Both Soleimani and Rafsanjani are from Iran’s southeastern province of Kerman and worked together during the war with Iraq in the 1980s.
“In my opinion, Mr. Hashemi remained the same person from the beginning until the end and held his line in all stages of his life,” Soleimani told state television in a rare public interview. “Nevertheless, Mr. Hashemi sometimes used different tactics.”
Apparently banned from the funeral was former Iranian President Mohammad Khatami, a reformist who remains popular among the young but is deeply disliked by hard-liners. State media have banned the broadcasting of any images of Khatami.
There was also no word of hard-line former President Mahmoud Ahmadinejad attending the ceremony, though he offered condolences Monday. There was no love lost between the two as Ahmadinejad defeated Rafsanjani in Iran’s 2005 presidential election and later drew his dismay over the crackdown following his contested re-election in 2009.
Outside, mourners carried posters bearing Rafsanjani’s image as his casket slowly made his way through the crowds in the streets.
“I rarely attend religious ceremonies, but I am here as an Iranian who cannot forget Rafsanjani’s contribution to developing the political sphere in favor of people in recent years,” said Nima Sheikhi, a computer teacher at a private school.
“I am here to say goodbye to a man who dedicated his life to making Iran better,” said Reza Babaei, a cleric from the eastern town of Birjand near the Afghan border. “He founded the university in my city and developed our region when he was in power.”
Officials put the number of participants in the funeral at over 2 million, though that figure could not be independently verified.
Iran’s internal politics also were on display. The semi-official ILNA news agency said that on the sidelines of the funeral, prominent moderate lawmaker Ali Motahari was asked by several mourners to free opposition leaders Mir Hossein Mousavi and Mahdi Karroubi from the house arrest the two have been under since 2011.

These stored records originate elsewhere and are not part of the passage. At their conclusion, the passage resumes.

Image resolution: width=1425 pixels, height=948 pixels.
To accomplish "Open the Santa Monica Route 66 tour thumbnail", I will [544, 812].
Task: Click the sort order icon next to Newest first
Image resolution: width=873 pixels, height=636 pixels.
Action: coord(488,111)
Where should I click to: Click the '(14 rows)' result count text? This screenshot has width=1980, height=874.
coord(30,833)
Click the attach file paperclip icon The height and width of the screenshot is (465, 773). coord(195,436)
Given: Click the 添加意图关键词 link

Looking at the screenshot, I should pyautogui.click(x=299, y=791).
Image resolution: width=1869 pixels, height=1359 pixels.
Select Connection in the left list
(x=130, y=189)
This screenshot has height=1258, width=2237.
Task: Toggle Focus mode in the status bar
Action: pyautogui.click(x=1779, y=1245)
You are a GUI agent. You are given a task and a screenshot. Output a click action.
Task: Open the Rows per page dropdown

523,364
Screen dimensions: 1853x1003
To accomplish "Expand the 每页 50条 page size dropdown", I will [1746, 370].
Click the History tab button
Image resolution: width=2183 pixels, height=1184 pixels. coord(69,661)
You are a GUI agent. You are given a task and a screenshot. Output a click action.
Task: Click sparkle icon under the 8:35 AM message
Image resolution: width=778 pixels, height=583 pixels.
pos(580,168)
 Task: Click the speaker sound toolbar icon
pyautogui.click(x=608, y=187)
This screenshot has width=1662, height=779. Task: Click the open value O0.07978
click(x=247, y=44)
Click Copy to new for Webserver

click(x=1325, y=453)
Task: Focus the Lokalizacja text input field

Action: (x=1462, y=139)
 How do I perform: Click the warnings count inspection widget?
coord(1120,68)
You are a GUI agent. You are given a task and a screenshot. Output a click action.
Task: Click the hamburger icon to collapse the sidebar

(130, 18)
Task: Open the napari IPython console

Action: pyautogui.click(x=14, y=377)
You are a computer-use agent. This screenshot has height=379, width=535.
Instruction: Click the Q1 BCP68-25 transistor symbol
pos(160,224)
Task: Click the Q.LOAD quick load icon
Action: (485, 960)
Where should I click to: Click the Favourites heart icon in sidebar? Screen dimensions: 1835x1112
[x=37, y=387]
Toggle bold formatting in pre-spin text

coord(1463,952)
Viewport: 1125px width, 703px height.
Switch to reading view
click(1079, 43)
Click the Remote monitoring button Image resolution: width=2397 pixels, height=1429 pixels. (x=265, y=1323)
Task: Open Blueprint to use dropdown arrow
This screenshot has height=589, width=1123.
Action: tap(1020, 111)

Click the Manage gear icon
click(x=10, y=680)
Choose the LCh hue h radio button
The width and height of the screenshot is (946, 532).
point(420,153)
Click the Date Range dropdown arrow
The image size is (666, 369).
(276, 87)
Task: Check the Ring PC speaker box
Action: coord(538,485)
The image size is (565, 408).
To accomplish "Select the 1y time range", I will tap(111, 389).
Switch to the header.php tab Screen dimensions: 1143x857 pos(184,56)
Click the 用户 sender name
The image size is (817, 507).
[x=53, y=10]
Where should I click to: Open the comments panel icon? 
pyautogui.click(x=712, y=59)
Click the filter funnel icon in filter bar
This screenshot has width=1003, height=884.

“Our message is clear: The house arrest should be lifted,” some chanted. Police and security forces did not react to the chants, nor others that followed and could be heard in state television footage.
Rafsanjani’s casket later arrived at the ornate, massive shrine to Khomeini, who led the revolution that toppled the American-backed shah.
Rafsanjani’s interment there marked a rare privilege inside of Iran’s theocratic system. Only Khomeini’s son Ahmad, who died in 1995 and served as a close aide to his father, had been buried next to his tomb before Tuesday.
Rafsanjani, a close aide to both Khomeini and Khamenei, served as president from 1989 to 1997. He helped launch Iran’s nuclear program and then pushed for reconciliation with the West.
Internally, however, his legacy remains mixed. He was massively wealthy and a veteran at maneuvering within Iran’s opaque political system.
He was considered a protector of the moderates, but others distrusted him because he was such an insider and because of accusations he was involved in killing dissidents during his eight-year presidency, which he always denied. Hard-liners distrusted him because of his support of moderates and sought to sideline him, with little success.
His absence in balancing the competing powers, however, will affect Iran going forward, especially as the country edges closer to picking a new supreme leader.
“The unexpected death of Akbar Hashemi Rafsanjani could be the first scene in Iran’s nascent leadership transition theater, whose subsequent acts are probably yet to be written,” said Mehdi Khalaji, a fellow at The Washington Institute.
Gambrell reported from Dubai, United Arab Emirates.